I looked up at her and saw at once the changes in her appearance made by her pregnancy. Her color was good, she was rosy-cheeked, her face plumper and rounder, her eyes brighter from good health. Her belly was a proud curve only partly concealed by the loosened panel of her stomacher and the wider cut of her gown and I thought how proudly she must be letting out the lacing every day to accommodate the growing child. Her breasts were fuller too, her whole face and body proclaimed her happiness and her fertility.
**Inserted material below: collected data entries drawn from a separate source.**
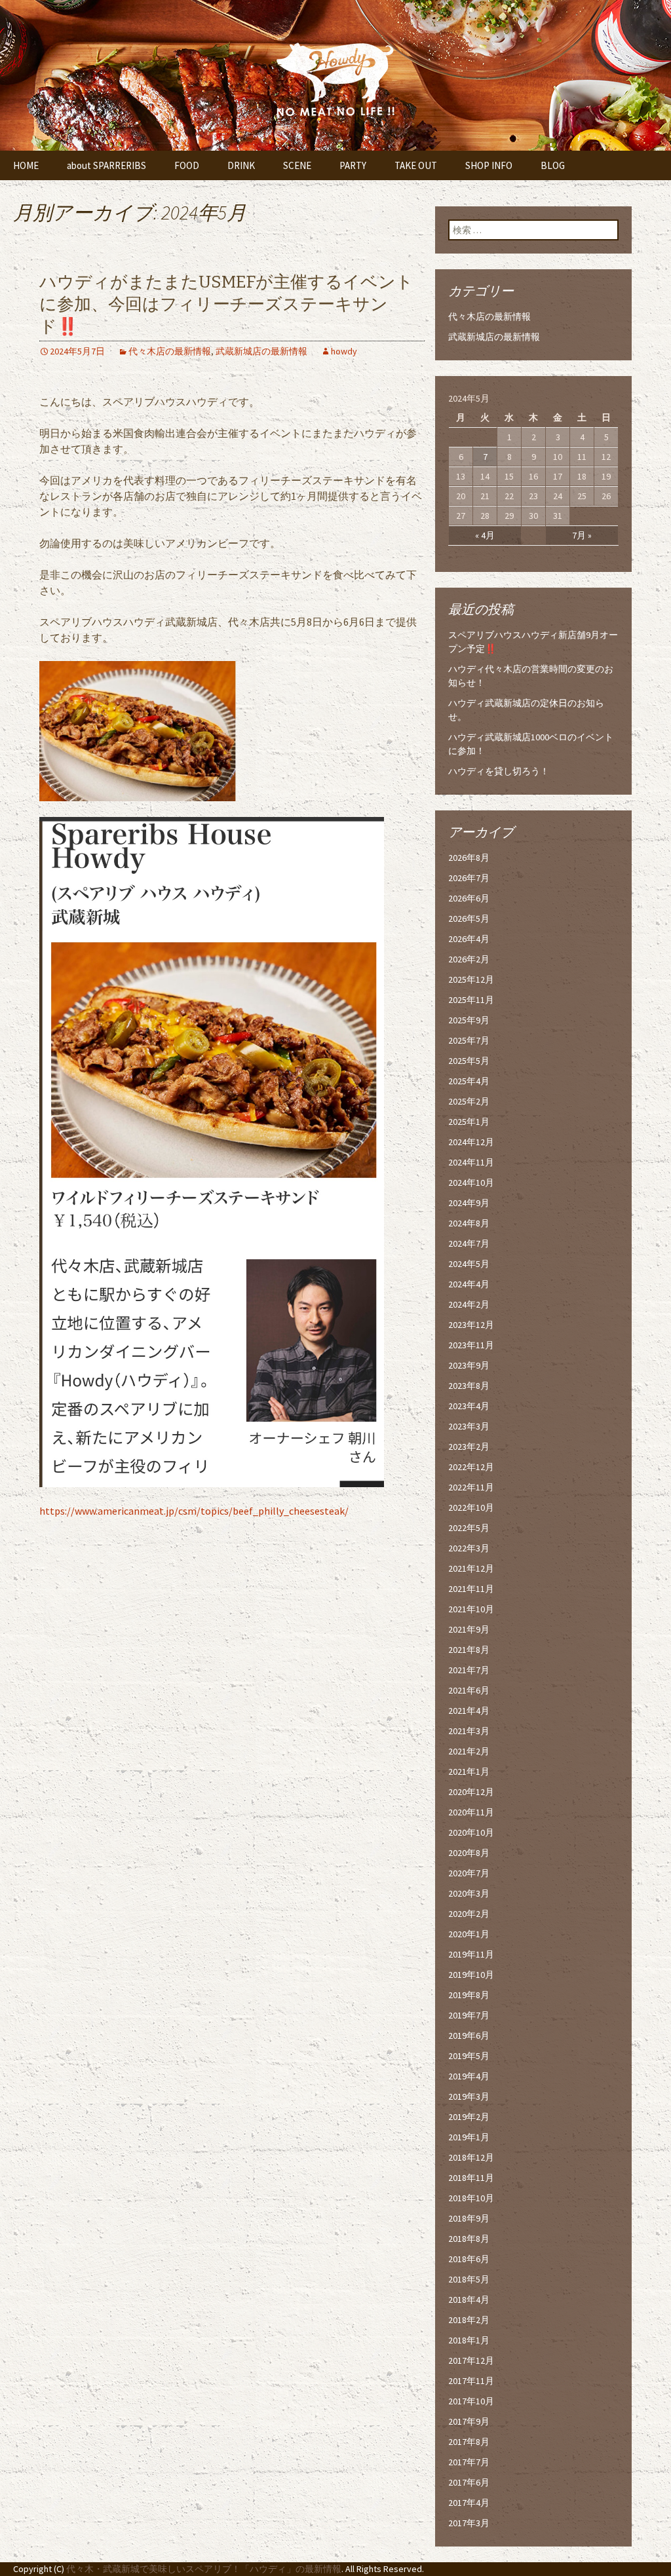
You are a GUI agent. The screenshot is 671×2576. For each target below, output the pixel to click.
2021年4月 (468, 1710)
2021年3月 (468, 1731)
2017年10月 (471, 2401)
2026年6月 (468, 898)
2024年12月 (471, 1142)
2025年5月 (468, 1061)
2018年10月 (471, 2198)
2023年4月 (468, 1406)
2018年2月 (468, 2320)
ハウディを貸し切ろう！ (498, 771)
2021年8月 (468, 1650)
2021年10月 (471, 1609)
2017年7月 (468, 2462)
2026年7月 (468, 878)
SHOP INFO (488, 165)
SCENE (297, 165)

With her hand resting on my head in blessing she turned to the two other men. “This is my dear little fool Hannah, who has been with me since the death of my brother. She has come a long way with me to share my joy now. She is a faithful loving girl and I use her as my little emissary with Elizabeth, who trusts her too.” She turned to me. “She is here?”

“Just arrived,” I said.

She tapped my shoulder to bid me rise and I warily got to my feet and looked at the two men.

The king was not glowing like his wife, he looked drawn and tired as if the days of winding his ways through English politics and the long English winter were a strain on a man who was used to the total power and sunny weather of the Alhambra.

The cardinal had the narrow beautiful face of the true ascetic. His gaze, sharp as a knife, went to my eyes, my mouth, and then my pageboy livery. I thought he saw at once, in that one survey, my apostasy, my desires, and my body, growing into womanhood despite my own denial and my borrowed clothes.